Microsoft has released a new open-source library called DeepSpeed, which, when combined with its ‘ZeRO’ module can train 100 billion parameter models without using the resources traditionally associated with that.
“DeepSpeed is compatible with PyTorch. One piece of that library, called ZeRO, is a new parallelized optimizer that greatly reduces the resources needed for model and data parallelism while massively increasing the number of parameters that can be trained,” explained the company. “Researchers have used these breakthroughs to create Turing Natural Language Generation (Turing-NLG), the largest publicly known language model at 17 billion parameters.”
With the release, Microsoft hopes to help AI developers gain the increased accuracy that can be had though training on large models. ZeRO achieves its data parallelism by partitioning model states across data parallels instead of replicating them. Microsoft says it then uses a dynamics communication schedule to share state across distributed devices.
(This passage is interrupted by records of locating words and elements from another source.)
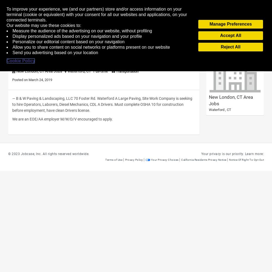 The height and width of the screenshot is (272, 272). Describe the element at coordinates (34, 39) in the screenshot. I see `'This job posting has expired.'` at that location.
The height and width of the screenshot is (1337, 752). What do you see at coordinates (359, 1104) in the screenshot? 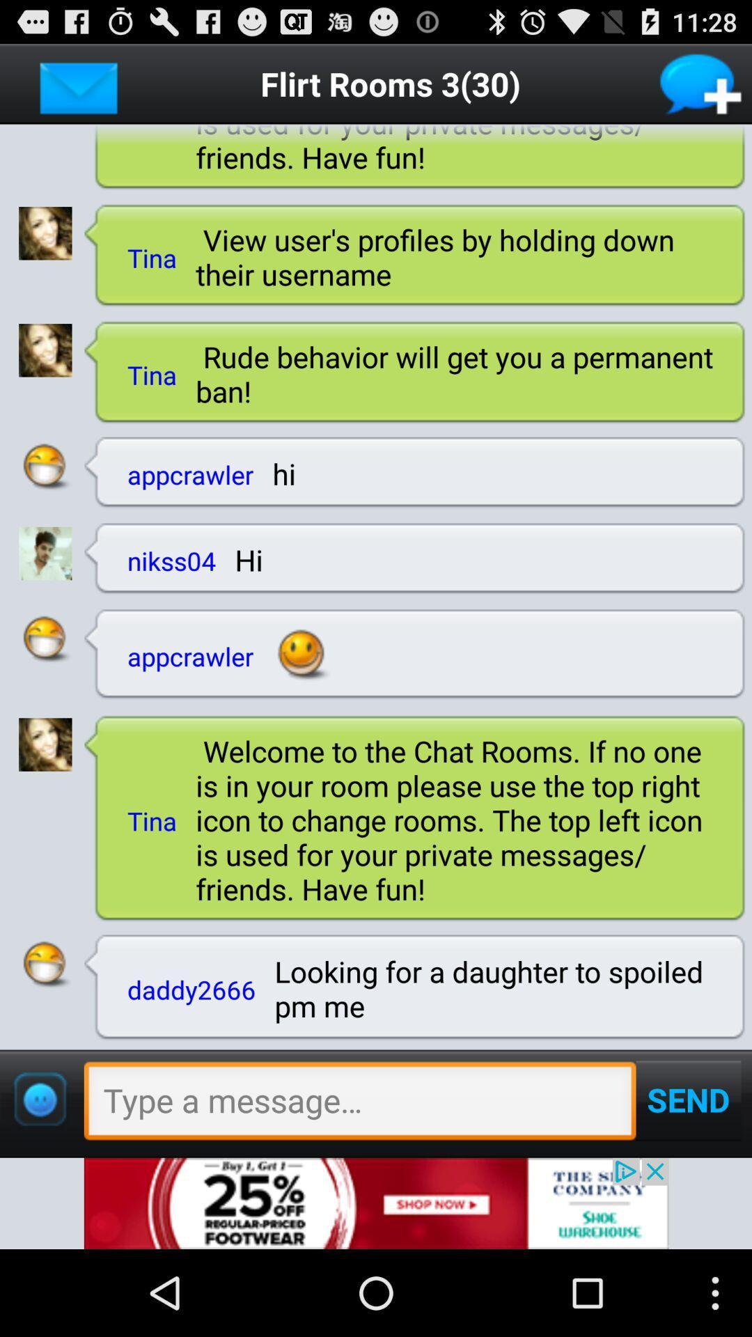
I see `your response` at bounding box center [359, 1104].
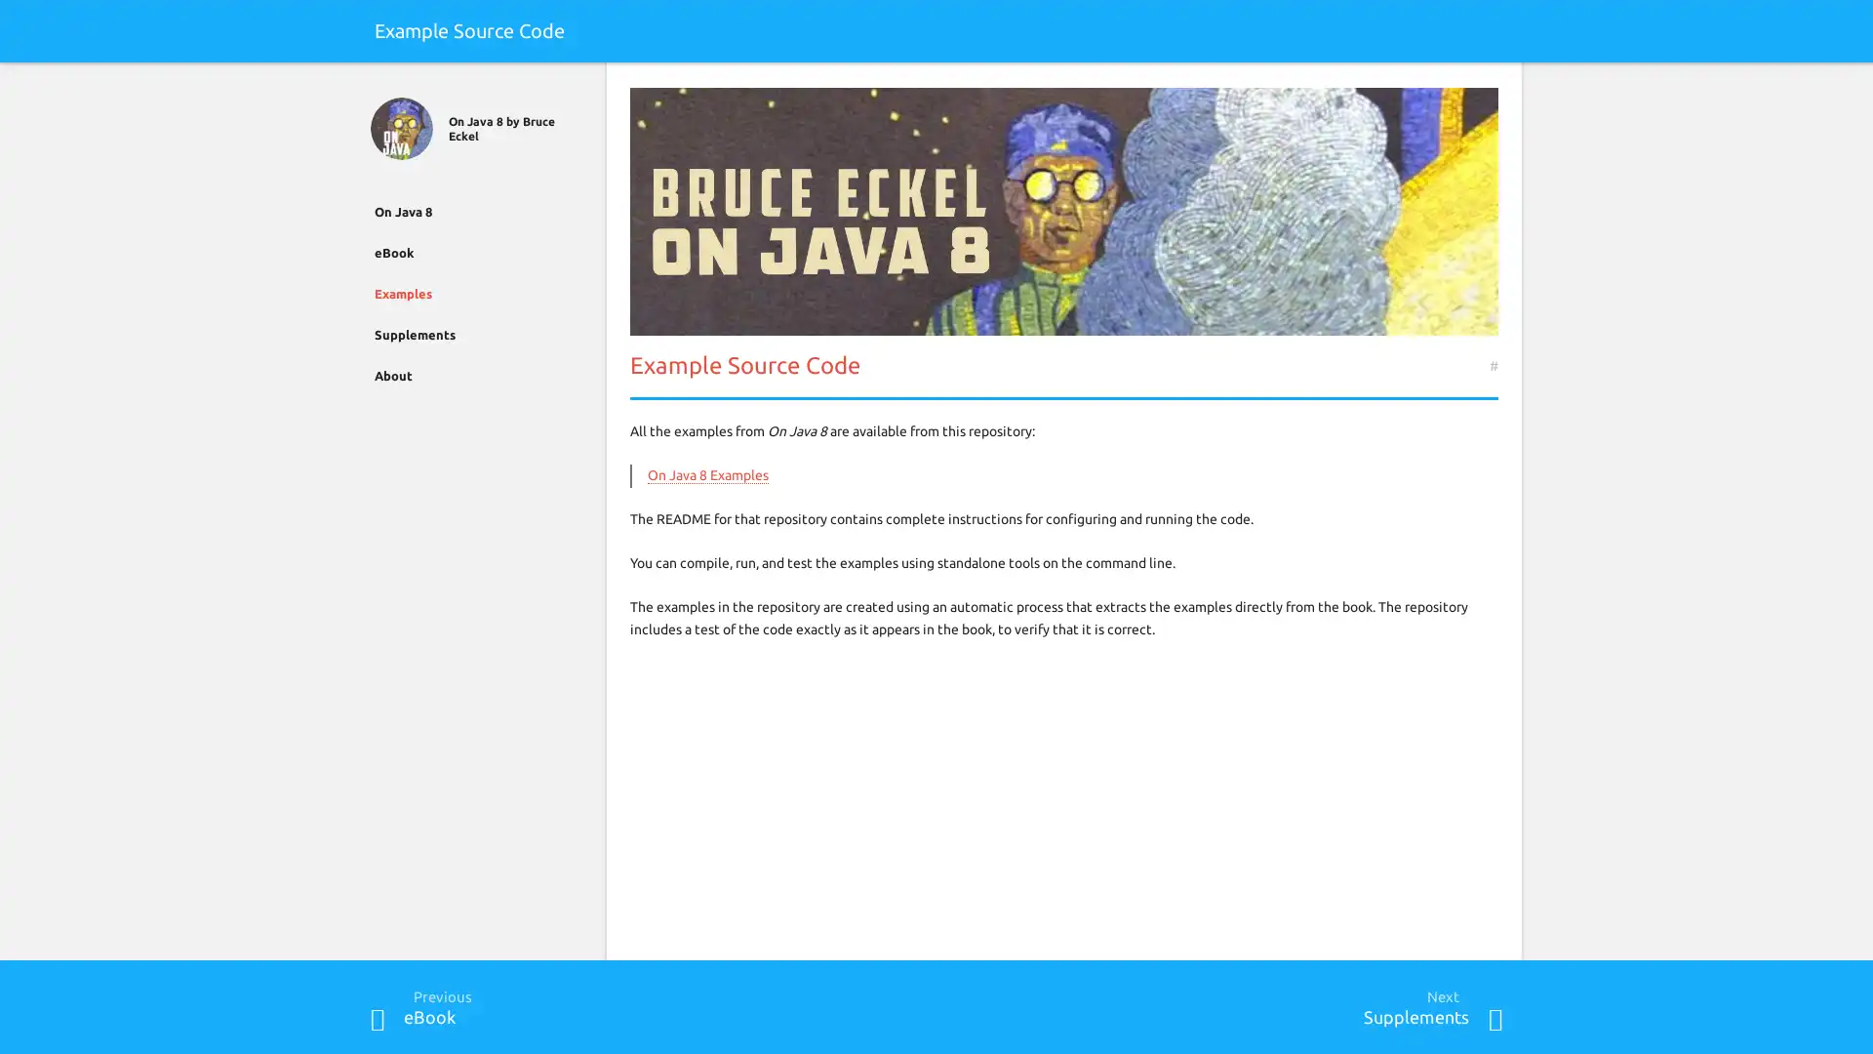  Describe the element at coordinates (1494, 85) in the screenshot. I see `Search` at that location.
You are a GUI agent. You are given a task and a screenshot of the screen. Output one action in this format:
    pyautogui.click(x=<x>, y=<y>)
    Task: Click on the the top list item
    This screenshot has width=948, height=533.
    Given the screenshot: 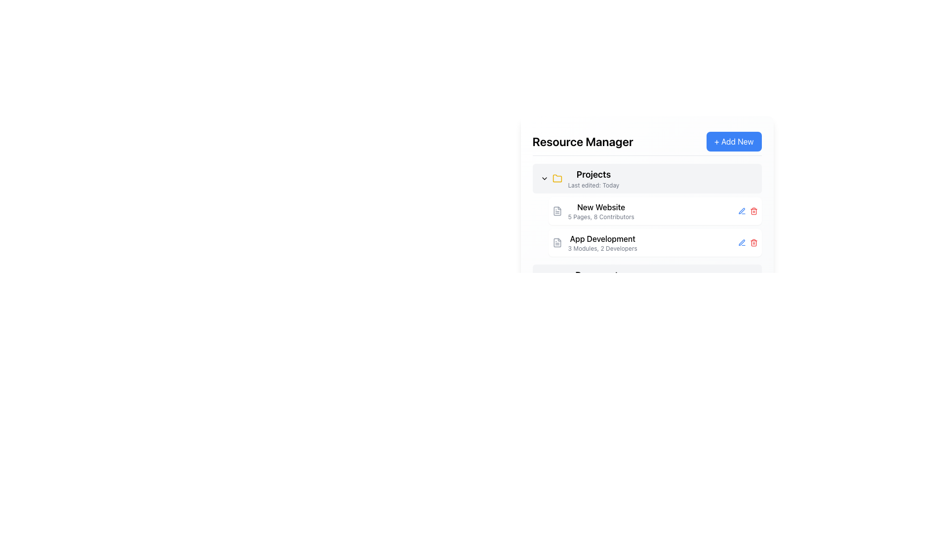 What is the action you would take?
    pyautogui.click(x=592, y=211)
    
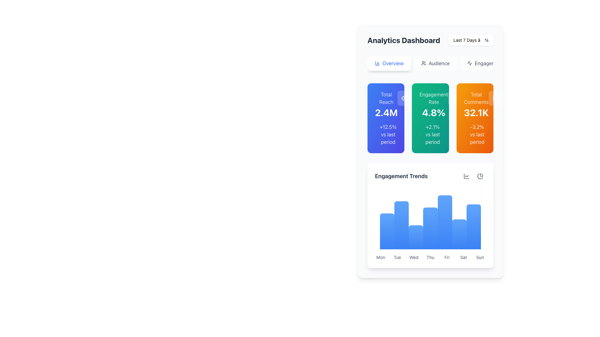 The width and height of the screenshot is (600, 337). I want to click on the 'Total Reach' widget on the dashboard, which features a gradient background from blue to indigo with the value '2.4M' prominently displayed, so click(385, 118).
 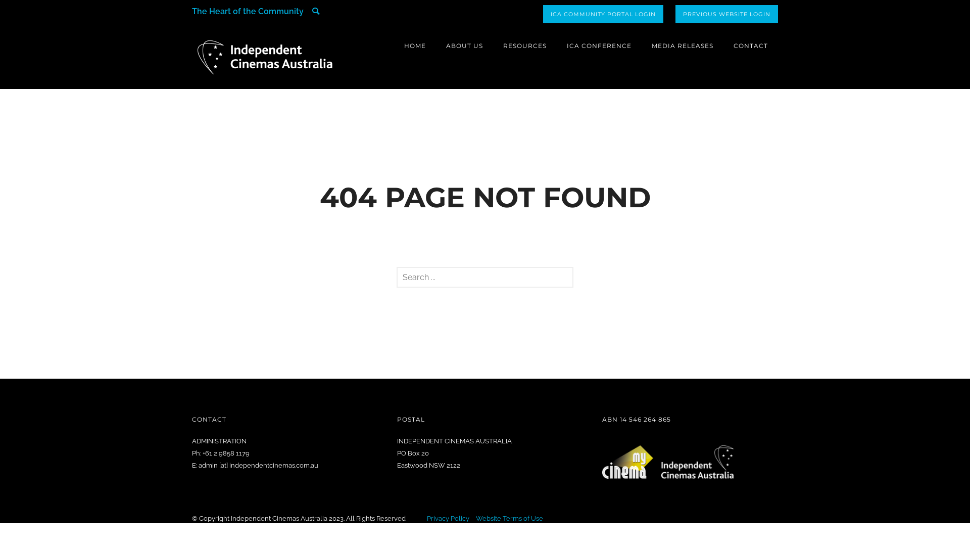 What do you see at coordinates (682, 45) in the screenshot?
I see `'MEDIA RELEASES'` at bounding box center [682, 45].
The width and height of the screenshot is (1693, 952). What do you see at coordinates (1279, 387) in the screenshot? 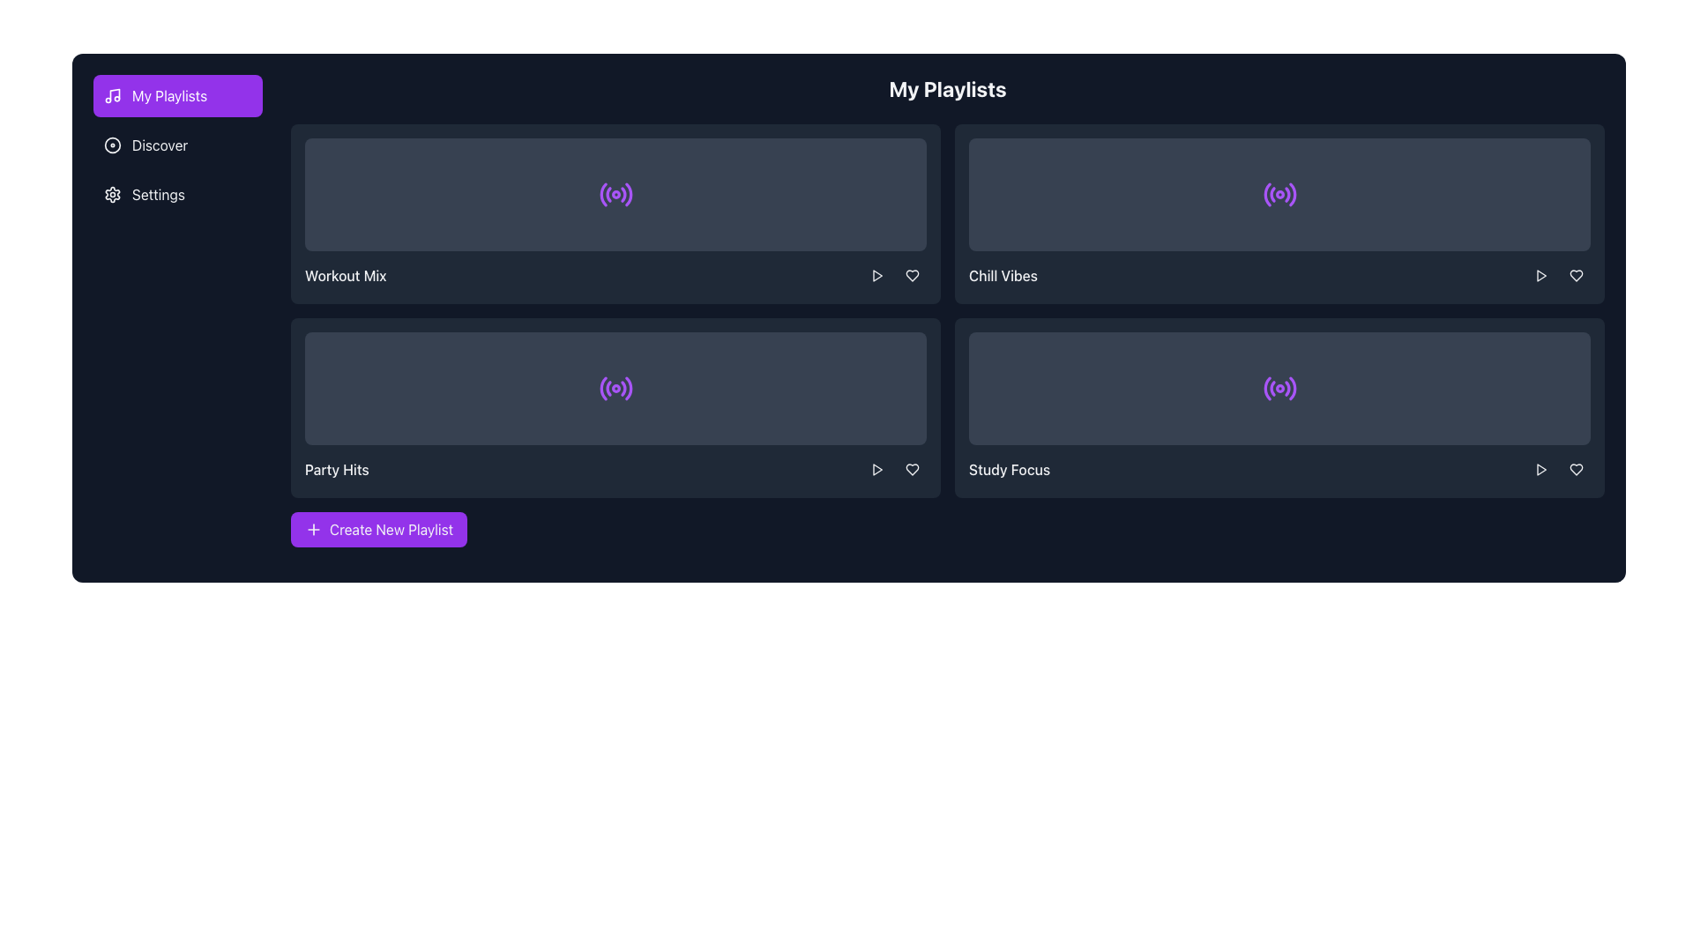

To test the model, Microsoft trained a Turing-NLG model with 17 billion parameters. It said memory savings allowed for 4x smaller model parallelism and a 4x larger batch size, through a 3x throughput gain. It was able to train a batch size of 512 with 256 GPUs with a combination of ZeRO and Nvidia’s Megtron-LM, rather than the 1024 required with Megatron alone.
All of this is obviously quite complicated if you’re not familiar with model training. The bottom line is that Microsoft has created a faster, more efficient way to train AI models, and it’s sharing it with everyone for free. Though it could have kept the techniques internal, CEO Satya Nadella has previously spoken about the need to democratize AI, and this is just one example of that philosophy at play.